The Padma system, like our Railways, runs on mechanics as well as mystery: some trains halt everywhere, others like Vande Bharat pass by with aristocratic indifference. A passenger—armed with heavyweight luggage of achievement—learns that his reservation is only against cancellation. After a while, he will stop questioning the chaos and master the noble dharma of platform patience.
The Padma list for 2026 arrives, and our veteran citizen studies it like a railway chart. There it is again: his name missing! His membership of the PLA (Padma Losers Association) is intact for the seventh successive year. He reacts as a man does when the train departs without him—dignified but somewhat demoralised. Soon, speculation takes over. By evening, he constructs data-based theories.
Our aspirant observes that the Padma awards list arrives each year like the monsoon—usually on time, but is unevenly distributed. His research assistant, more loyal than fate, informs him that his linguistic community, a respectable 8 per cent of the nation, has managed less than 2 per cent of the honours in the last 10 years. The Padma bloomed generously for artists (23 per cent), politely for litterateurs and educators (20 per cent), and precisely for scientists (10 per cent).

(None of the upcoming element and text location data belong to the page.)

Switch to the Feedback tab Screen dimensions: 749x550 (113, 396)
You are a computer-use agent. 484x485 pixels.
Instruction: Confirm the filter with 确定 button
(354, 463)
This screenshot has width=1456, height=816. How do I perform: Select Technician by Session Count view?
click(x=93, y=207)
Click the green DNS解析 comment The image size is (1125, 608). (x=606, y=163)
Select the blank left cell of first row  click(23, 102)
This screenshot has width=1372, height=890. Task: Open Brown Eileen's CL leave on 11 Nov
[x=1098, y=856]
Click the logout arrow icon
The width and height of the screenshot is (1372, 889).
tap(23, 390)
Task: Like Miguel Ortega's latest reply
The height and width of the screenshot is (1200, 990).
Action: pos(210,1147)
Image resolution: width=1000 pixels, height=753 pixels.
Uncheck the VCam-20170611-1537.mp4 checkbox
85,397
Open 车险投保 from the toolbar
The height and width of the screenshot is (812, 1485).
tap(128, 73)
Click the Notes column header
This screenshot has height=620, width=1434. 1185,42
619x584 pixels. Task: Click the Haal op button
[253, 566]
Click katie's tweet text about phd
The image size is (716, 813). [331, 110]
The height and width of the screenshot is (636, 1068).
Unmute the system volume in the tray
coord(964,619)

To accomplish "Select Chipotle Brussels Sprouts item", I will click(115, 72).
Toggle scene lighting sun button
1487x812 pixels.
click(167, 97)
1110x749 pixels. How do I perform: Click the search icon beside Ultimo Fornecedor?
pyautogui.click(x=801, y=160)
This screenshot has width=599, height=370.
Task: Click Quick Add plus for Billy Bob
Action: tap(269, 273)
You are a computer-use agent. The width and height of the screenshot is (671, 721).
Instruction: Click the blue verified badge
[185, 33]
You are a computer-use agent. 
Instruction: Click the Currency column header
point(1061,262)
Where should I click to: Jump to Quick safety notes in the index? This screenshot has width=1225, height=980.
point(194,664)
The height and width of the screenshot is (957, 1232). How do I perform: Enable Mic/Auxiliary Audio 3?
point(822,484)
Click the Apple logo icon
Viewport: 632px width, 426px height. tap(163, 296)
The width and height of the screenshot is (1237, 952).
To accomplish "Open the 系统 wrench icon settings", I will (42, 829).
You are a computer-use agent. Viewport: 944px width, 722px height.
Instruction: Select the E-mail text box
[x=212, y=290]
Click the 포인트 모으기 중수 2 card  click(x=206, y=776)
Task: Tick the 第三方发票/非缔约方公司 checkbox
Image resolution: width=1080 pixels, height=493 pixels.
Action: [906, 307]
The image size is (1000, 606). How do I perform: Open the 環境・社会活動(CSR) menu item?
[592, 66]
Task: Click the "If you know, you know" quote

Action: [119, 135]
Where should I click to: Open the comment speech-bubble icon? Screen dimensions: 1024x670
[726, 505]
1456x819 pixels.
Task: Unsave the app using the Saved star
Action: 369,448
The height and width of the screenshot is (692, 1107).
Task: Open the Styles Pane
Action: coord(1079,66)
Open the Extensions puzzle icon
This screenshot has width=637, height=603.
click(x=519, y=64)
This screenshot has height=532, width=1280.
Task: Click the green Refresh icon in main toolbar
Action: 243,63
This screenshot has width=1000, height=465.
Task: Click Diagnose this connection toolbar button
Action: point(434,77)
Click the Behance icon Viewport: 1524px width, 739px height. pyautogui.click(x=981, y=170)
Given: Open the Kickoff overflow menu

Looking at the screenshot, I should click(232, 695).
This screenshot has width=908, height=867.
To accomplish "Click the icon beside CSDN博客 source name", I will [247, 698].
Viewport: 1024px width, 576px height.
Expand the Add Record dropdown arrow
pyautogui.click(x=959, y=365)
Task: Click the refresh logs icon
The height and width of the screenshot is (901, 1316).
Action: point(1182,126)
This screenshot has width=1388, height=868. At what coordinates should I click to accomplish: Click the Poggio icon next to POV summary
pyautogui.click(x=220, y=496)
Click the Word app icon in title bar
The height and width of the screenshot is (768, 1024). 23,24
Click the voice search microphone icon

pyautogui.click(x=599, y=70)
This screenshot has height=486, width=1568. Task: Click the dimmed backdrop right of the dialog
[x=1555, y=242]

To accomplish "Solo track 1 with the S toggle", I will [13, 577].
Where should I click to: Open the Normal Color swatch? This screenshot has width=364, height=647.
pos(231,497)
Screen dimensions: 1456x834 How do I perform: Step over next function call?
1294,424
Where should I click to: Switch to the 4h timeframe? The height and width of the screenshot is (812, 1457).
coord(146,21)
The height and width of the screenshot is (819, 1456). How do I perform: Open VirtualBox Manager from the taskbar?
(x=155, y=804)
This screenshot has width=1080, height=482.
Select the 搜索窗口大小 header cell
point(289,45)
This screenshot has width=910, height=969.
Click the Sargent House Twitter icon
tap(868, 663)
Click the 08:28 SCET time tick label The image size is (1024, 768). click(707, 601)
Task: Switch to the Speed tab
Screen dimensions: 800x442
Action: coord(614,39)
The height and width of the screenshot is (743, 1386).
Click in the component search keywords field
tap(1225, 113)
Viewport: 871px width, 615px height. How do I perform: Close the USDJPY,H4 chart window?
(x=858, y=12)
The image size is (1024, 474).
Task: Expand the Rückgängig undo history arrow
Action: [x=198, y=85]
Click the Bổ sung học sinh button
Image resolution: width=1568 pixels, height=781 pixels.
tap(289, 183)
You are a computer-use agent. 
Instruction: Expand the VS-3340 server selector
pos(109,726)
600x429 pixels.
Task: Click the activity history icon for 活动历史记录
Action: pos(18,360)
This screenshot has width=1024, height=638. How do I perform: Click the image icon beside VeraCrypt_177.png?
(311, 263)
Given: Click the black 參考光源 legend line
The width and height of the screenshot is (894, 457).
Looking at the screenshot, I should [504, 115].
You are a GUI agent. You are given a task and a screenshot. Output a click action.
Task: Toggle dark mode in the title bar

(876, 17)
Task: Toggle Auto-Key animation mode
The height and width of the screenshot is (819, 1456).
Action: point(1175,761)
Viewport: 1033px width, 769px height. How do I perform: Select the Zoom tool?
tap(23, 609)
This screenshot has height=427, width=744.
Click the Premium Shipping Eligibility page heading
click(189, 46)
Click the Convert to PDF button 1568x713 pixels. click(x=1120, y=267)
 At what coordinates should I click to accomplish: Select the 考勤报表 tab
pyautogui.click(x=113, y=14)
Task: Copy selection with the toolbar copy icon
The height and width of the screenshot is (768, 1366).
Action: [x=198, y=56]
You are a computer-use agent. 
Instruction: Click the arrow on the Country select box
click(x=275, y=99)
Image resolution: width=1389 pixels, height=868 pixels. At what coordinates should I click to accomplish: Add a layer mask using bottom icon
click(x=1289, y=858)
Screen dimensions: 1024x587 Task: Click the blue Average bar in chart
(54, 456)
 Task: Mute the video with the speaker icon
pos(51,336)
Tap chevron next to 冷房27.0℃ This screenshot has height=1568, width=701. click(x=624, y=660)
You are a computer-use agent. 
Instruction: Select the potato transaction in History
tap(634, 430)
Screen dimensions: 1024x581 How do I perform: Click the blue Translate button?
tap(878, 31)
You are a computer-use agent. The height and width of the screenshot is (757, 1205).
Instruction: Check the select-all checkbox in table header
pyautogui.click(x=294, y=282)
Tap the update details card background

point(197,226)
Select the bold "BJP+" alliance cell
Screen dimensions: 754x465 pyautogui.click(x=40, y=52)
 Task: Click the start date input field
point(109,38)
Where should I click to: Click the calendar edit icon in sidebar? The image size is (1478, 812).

The names move from faintly familiar to surprisingly close. A banker whom he mentored, his favourite dentist, and even a junior colleague from IIT—each has found a berth. The list, meant to settle excellence, now unsettles his mind. He notes that absence is now routine; it is presence that surprises. He congratulates the winners he knows in person. What interests him, however, is not merit but timing. His admirers, students and former colleagues now stare at him from their profiles, suitably pinned with Padma. A small curiosity stirs: is recognition alphabetical, astrological, or simply accidental? Does the Republic reward bridge and chip-builders more than mind-builders?
He recalls, without fuss, that he had turned down an opportunity to serve in the world’s topmost university to build a world-class institution in Bharat. How he wrote mind-mending books, grew global talent, and fiercely defended ideas and ideals! Then, he consoles himself gently: perhaps the Republic has marked his file for a grander occasion—preferably one that does not require him to be present or even remain alive.
He soon discovers that the PLA is a very large and rather distinguished body. Its members have built institutions, trained generations, and quietly missed the train. The arithmetic itself is comforting—when a hundred odd are chosen from a billion, omission is the rule, not the exception. Disappointment ripens into philosophy. He recalls the phrase, nishkama karma: deserve first, desire later. Awards, he realises, belong either to yesterday or tomorrow; work alone keeps an honest appointment with today. The moment one expects an award, work-life shrinks into a waiting room with uneasy chairs.
Repeated omission, therefore, proves liberating. Desire, finding no audience, quietly retires. Next year, the aspirant will no doubt scroll the list again—old habits have a longer tenure than governments. He will congratulate the fortunate, smile at the machinery of recognition, and return, without ceremony, to his desk—where the only award is the work that insists on being done.